Die Europäische Zentralbank (EZB) hält trotz der sich abschwächenden Pandemie und steigender Inflationszahlen an ihrem ultralockeren Kurs fest. Die Währungshüter sprachen sich für eine Politik der ruhigen Hand aus, wie Notenbank-Präsidentin Christine Lagarde am Donnerstag nach der Zinssitzung sagte.
Der EZB-Rat beschloss, dass die Anleihenkäufe des billionenschweren Krisen-Programms PEPP auch im nächsten Quartal deutlich umfangreicher ausfallen sollen als zum Jahresstart.
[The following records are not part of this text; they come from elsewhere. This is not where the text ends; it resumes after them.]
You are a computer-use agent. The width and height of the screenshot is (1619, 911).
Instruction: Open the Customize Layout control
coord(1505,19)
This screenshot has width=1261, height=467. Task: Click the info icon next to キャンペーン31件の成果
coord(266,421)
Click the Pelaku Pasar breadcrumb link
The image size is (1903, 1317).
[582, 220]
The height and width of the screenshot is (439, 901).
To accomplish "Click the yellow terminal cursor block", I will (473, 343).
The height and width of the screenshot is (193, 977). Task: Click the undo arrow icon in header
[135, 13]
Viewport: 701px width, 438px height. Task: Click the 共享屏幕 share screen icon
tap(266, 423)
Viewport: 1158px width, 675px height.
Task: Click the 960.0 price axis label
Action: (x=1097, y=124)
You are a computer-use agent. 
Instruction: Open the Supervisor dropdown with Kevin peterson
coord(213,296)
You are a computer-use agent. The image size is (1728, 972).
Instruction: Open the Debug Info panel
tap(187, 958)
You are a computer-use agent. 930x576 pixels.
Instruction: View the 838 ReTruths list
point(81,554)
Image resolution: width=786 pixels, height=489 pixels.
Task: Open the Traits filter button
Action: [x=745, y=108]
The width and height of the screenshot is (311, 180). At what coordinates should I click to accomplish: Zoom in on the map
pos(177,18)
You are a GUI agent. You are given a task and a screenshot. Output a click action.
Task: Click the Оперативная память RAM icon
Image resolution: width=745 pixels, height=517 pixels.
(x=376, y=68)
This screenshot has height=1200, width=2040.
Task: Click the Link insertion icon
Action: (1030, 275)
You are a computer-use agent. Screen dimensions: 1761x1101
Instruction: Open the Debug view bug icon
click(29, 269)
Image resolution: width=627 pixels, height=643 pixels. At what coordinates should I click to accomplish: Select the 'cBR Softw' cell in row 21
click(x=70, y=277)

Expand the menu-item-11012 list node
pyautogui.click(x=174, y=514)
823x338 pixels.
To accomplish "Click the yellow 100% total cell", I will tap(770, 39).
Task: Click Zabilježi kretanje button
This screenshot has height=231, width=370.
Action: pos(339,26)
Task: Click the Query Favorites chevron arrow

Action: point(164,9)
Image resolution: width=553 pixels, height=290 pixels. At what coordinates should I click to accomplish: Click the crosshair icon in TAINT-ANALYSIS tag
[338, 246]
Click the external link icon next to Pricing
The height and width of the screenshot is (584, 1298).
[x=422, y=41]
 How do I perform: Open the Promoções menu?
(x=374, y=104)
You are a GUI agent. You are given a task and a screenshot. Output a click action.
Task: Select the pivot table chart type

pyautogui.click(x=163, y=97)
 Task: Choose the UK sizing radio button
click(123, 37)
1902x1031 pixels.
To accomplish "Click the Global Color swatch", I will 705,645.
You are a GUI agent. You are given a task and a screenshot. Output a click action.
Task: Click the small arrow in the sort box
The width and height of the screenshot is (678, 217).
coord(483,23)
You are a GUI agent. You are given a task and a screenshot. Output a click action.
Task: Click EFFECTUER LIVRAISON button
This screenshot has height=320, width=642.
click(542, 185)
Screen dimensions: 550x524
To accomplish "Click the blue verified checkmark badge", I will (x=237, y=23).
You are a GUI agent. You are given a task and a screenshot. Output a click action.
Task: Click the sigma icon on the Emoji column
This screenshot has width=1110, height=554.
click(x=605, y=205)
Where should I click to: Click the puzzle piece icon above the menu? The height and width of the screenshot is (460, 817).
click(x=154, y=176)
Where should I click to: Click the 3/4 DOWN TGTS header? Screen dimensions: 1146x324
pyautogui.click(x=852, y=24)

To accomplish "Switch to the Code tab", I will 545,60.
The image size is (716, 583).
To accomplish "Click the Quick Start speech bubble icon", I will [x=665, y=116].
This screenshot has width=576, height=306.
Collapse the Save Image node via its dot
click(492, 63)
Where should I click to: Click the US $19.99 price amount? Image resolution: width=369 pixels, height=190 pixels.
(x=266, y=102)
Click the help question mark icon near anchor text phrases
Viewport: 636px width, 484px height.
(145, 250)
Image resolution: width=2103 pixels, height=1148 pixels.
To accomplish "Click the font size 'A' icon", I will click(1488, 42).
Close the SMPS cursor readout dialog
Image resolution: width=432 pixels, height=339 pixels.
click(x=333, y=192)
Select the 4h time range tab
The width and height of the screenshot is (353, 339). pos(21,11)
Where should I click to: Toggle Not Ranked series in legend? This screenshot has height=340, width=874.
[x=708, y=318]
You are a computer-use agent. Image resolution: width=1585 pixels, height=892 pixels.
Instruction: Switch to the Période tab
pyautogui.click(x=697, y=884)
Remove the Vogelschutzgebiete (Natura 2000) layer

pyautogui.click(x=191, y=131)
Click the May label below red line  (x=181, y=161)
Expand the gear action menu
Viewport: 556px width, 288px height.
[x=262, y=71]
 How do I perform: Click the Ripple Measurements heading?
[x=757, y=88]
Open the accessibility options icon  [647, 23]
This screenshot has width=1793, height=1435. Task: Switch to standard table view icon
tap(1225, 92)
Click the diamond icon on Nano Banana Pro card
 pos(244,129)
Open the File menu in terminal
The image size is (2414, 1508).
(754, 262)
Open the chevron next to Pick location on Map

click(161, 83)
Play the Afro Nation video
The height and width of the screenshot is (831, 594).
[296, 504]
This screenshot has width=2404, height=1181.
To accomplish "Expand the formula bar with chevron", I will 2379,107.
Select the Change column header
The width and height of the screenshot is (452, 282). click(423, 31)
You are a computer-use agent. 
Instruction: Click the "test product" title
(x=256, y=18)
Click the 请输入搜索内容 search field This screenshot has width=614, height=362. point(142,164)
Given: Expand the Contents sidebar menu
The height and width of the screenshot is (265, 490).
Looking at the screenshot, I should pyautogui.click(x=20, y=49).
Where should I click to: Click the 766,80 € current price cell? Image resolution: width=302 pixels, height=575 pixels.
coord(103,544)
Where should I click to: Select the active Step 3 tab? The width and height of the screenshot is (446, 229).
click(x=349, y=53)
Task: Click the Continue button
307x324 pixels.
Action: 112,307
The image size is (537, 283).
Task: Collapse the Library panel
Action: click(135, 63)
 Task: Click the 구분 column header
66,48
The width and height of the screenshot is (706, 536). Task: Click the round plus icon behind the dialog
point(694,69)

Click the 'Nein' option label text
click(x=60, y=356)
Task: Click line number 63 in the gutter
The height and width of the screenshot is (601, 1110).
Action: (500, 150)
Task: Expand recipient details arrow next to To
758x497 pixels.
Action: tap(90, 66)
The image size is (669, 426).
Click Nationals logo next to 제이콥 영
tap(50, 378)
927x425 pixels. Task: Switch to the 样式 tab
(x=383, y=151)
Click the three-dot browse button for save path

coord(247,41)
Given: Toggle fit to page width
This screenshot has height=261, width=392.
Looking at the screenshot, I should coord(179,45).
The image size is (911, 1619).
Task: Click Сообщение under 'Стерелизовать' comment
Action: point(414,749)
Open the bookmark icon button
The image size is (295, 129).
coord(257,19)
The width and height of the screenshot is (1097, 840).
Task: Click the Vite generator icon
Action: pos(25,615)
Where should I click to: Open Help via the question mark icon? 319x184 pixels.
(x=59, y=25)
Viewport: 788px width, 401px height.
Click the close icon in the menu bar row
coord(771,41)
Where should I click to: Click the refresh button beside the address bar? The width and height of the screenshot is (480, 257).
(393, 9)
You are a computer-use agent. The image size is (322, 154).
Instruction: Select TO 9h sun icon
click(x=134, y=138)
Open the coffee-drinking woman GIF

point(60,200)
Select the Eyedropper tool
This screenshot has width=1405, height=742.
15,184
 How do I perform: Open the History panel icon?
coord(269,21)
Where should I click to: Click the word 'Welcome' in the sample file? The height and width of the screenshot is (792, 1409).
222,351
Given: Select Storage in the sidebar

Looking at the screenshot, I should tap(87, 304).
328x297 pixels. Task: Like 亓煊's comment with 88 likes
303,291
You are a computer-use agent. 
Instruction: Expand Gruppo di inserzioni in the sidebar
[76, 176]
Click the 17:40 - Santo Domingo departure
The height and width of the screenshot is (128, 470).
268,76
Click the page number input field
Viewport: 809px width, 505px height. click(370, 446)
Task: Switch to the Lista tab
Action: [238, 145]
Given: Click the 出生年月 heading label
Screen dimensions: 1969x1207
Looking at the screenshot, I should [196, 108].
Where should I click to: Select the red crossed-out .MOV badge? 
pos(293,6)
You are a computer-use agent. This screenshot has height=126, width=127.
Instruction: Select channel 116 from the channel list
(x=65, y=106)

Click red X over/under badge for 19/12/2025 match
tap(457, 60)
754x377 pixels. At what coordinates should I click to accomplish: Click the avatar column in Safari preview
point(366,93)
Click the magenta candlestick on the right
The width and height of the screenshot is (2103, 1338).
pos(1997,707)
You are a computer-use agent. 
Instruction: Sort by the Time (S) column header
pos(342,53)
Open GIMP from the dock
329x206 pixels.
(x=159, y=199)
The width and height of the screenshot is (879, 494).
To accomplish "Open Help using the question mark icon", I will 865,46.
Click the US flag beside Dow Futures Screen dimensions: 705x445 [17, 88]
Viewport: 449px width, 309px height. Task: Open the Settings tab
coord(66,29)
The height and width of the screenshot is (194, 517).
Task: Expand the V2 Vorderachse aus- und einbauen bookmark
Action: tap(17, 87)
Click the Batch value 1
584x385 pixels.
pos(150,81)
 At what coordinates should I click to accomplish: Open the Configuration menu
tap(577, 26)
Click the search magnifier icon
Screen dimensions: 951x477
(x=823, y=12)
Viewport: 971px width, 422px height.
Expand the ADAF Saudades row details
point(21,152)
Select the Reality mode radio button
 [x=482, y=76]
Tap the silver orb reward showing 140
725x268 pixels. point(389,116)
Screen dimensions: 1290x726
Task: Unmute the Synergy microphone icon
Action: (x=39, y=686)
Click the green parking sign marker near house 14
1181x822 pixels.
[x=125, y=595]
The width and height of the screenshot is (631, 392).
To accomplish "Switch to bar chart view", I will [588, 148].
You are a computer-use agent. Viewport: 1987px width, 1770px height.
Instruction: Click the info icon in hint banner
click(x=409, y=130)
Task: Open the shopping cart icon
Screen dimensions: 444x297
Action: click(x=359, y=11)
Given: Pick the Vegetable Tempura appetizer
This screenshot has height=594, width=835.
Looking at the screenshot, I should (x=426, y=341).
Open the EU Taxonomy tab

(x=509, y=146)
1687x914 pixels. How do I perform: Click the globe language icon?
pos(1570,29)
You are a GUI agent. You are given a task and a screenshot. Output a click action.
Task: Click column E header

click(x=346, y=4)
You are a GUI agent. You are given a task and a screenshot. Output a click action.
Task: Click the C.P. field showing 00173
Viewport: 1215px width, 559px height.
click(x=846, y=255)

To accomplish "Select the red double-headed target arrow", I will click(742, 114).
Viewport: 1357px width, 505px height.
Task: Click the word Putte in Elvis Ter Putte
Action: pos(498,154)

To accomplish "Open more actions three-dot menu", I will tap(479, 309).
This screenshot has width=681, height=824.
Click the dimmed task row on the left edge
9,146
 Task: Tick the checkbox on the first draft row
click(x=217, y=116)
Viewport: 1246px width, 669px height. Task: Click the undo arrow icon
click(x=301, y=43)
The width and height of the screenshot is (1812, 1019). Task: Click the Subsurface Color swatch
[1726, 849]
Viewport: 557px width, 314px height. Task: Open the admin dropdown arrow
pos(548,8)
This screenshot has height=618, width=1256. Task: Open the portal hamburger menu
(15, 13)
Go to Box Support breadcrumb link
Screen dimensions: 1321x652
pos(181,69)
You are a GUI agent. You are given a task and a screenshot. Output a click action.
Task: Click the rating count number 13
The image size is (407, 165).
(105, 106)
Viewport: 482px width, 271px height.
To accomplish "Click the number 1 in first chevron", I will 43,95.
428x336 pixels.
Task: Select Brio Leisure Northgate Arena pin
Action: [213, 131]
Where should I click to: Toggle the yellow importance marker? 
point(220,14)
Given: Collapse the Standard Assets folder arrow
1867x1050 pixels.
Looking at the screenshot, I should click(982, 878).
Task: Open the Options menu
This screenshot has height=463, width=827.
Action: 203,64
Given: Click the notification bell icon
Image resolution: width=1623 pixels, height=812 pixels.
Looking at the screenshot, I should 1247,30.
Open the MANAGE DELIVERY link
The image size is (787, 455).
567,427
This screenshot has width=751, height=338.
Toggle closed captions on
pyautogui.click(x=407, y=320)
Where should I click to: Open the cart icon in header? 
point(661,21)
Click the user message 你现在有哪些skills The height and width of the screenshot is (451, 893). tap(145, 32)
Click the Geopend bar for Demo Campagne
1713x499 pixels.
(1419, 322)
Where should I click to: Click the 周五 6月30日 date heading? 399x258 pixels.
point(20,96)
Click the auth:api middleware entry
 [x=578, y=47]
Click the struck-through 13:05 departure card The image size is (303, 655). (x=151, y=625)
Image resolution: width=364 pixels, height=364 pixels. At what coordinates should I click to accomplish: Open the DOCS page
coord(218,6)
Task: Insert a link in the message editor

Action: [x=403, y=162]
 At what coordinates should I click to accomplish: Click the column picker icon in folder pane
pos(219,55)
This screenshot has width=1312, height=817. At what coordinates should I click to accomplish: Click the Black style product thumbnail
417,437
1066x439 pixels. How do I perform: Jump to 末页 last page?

Damit will die Notenbank vermeiden, dass sich die Finanzierungsbedingungen für Firmen, Staaten und Privathaushalte verschärfen. Denn das könnte die Erholung der Wirtschaft von den Pandemie-Folgen gefährden.
"Ich kann sagen, dass wir etwas optimistischer sind, was die Konjunkturaussichten betrifft, als wir vor drei Monaten waren", sagte Lagarde. Die jüngsten Wirtschaftsdaten deuteten auf eine deutliche Erholung im zweiten Quartal hin. Diese werde sich hoffentlich im dritten Quartal verstärken. Die Zeit für einen Ausstieg aus den umfangreichen Konjunkturhilfen ist aber Lagarde zufolge noch nicht gekommen. "Jede Diskussion über einen Ausstieg aus dem PEPP wäre voreilig, verfrüht", sagte sie. Der EZB-Rat habe sich mit solchen langfristigen Fragen nicht beschäftigt, die zu gegebener Zeit aber anstünden.
"Notfalls Anpassung der Instrumente"
Die Euro-Wächter kündigten zudem an, die PEPP-Ankäufe jeweils in Abhängigkeit von den Marktbedingungen zu tätigen. Dabei werde die EZB die Flexibilität des Programms ausnutzen, sagte Lagarde. Das schließe auch die Berücksichtigung von Saisonalitäts-Überlegungen ein. Die EZB stellte in Aussicht, notfalls alle ihre Instrumente anzupassen.
"Inflationsspuk hin oder her, die EZB bleibt bei ihrer Linie", kommentierte Alexander Krüger, Chefvolkswirt beim Bankhaus Lampe, die Beschlüsse. "Ihr Vorgehen zeigt eine große Gelassenheit gegenüber dem aktuellen Inflationsanstieg." Statt Inflation zu bekämpfen, werde die EZB wohl noch lange alles tun, um für Stabilität bei Konjunktur, Staaten und Finanzmärkten zu sorgen. Kritischer äußerte sich Friedrich Heinemann vom Wirtschaftsforschungsinstitut ZEW. "Bei einer Mehrheit im EZB-Rat herrscht offenbar die Sicht vor, dass sich die Euro-Zone nur dann erholen kann, wenn die langfristigen Zinsen auf ihrem historisch niedrigen Niveau verbleiben." Diese Sichtweise überzeuge in einem Umfeld der kräftigen Konjunkturerholung immer weniger.
Die Euro-Notenbank rechnet 2021 nun mit einer Zunahme des Bruttoinlandsprodukts (BIP) von 4,6 Prozent, statt der bisher vorausgesagten 4,0 Prozent. "Fortschritte bei den Impfkampagnen, die eine allmähliche Lockerung der Eindämmungsmaßnahmen ermöglichen sollten, dürften den Weg für eine feste Konjunkturerholung im Laufe des Jahres 2021 ebnen", sagte Lagarde.
Inflation zieht weiter an
Die EZB erwartet zudem, dass die Inflation in den nächsten Monaten weiter anzieht. Im Mai lag die Inflationsrate beflügelt durch einen kräftigen Schub bei den Energiepreisen mit 2,0 Prozent sogar leicht über der Zielmarke der EZB. Für das Gesamtjahr 2021 unterstellen die EZB-Volkswirte jetzt eine Teuerungsrate von durchschnittlich 1,9 Prozent. Im März hatten sie nur ein Plus von 1,5 Prozent vorhergesagt. Aus Sicht der Notenbank ist der Anstieg der Lebenshaltungskosten aber nicht nachhaltig. Für 2022 sehen die neuen Projektionen lediglich eine Inflation von 1,5 Prozent vor.
Ihren Leitzins zur Versorgung der Wirtschaft mit Geld beließen die Euro-Wächter auf dem Rekordtief von 0,0 Prozent. Seit März 2016 liegt er bereits auf diesem Niveau. Der Einlagesatz bleibt bei minus 0,5 Prozent. Geldhäuser müssen somit weiterhin Strafzinsen zahlen, wenn sie überschüssige Gelder bei der Notenbank horten.